Building a True and Lasting Peace


Dear Friends,

Our country marks the unofficial start of summer with this Memorial Day weekend. We especially love the playfulness and leisure, the family gatherings, and the very thought of a long summer ahead. The day itself compels us to think of wars gone by and cemeteries decorated to honor our fallen soldiers. We look at Veterans marching in parades and see behind their sunglasses the memories of people with whom they marched, the battles fought, the moment before artillery fire broke out.

But despite our holiday spirit, famine, fighting and the fury of those who would rule supreme in their part of the world still go on. Uvalde, Laguna Woods, Buffalo, and the entire nation weep for the innocent lives that were taken by senseless acts of gun violence recently. Ukraine is in ruins. The American southwest is devastated by fire.

On this Memorial Day weekend, what is our part to build sustain and strengthen a true and lasting peace, a world that is restored to God’s original meaning?

Remember the Prayer of Saint Francis? “Lord, make me an instrument of your peace?” That’s what I wish for your heart today.

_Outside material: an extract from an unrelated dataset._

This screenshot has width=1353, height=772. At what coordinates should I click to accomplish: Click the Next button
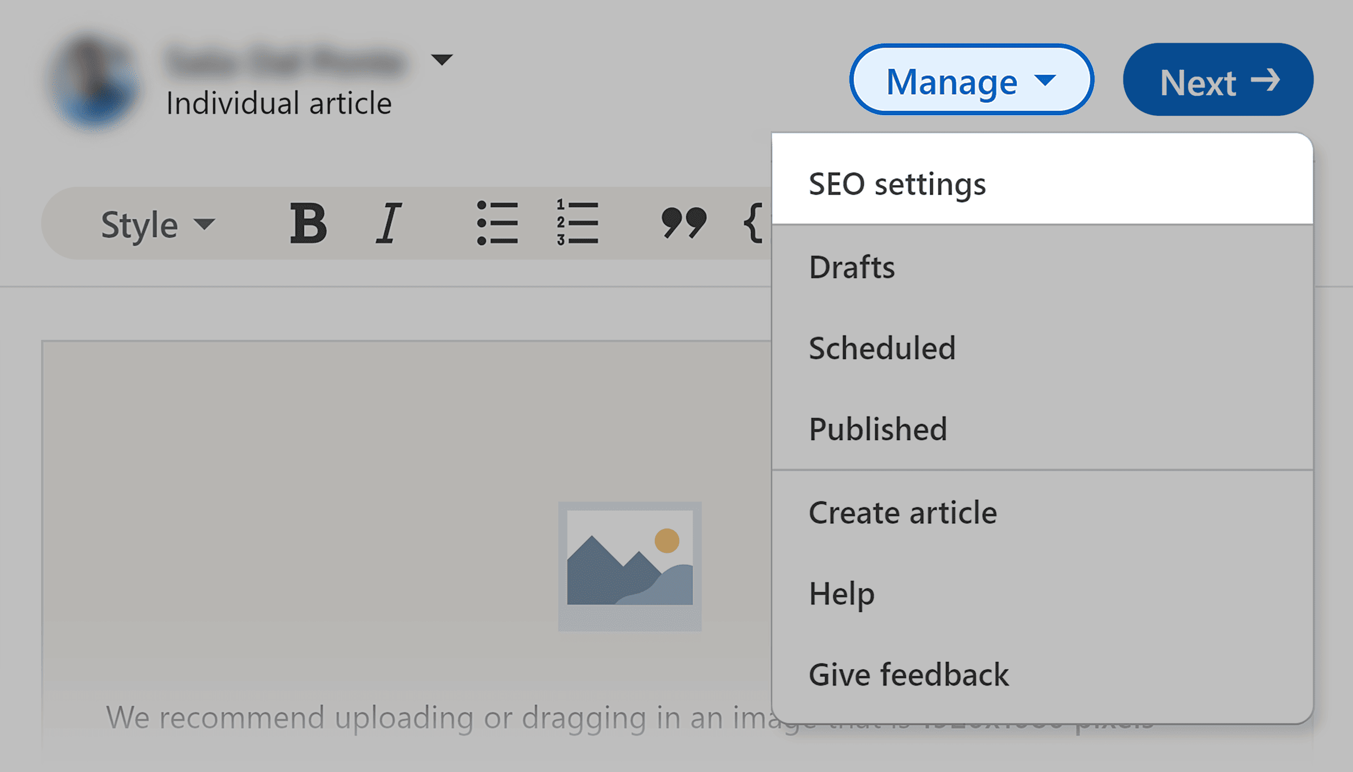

Some contemporary of ours, whose name I don’t know, has rewritten the Peace Prayer of Saint Francis to include us grappling with the issues of our day. The prayer follows below, with the hope that you might even edit it more to include your own hopes and desires for peace:
        Lord, make me an instrument of your peace.
        Help us to recognize the evil latent in a communication that does not build communion.
        Help us remove the venom from our judgments.
        Help us to speak about others as our brothers and sisters.
        You are faithful and trustworthy; may our words be seeds of goodness for the world:
        where there is shouting, let us practice listening;
        where there is confusion, let us inspire harmony;
        where there is ambiguity, let us bring clarity;
        where there is exclusion, let us offer solidarity;
        where there is sensationalism, let us use sobriety;
        where there is superficiality, let us raise real questions;
        where there is prejudice, let us awaken trust;
        where there is hostility, let us bring respect;
        where there is falsehood, let us bring truth.
        Lord, make me an instrument of your peace.
        Amen.

Summer can be, for all of us, a further descent into darkness or a season that brings freshness and light, new growth in ourselves and to those with whom we come in contact. May we become the very encouragement of God for others.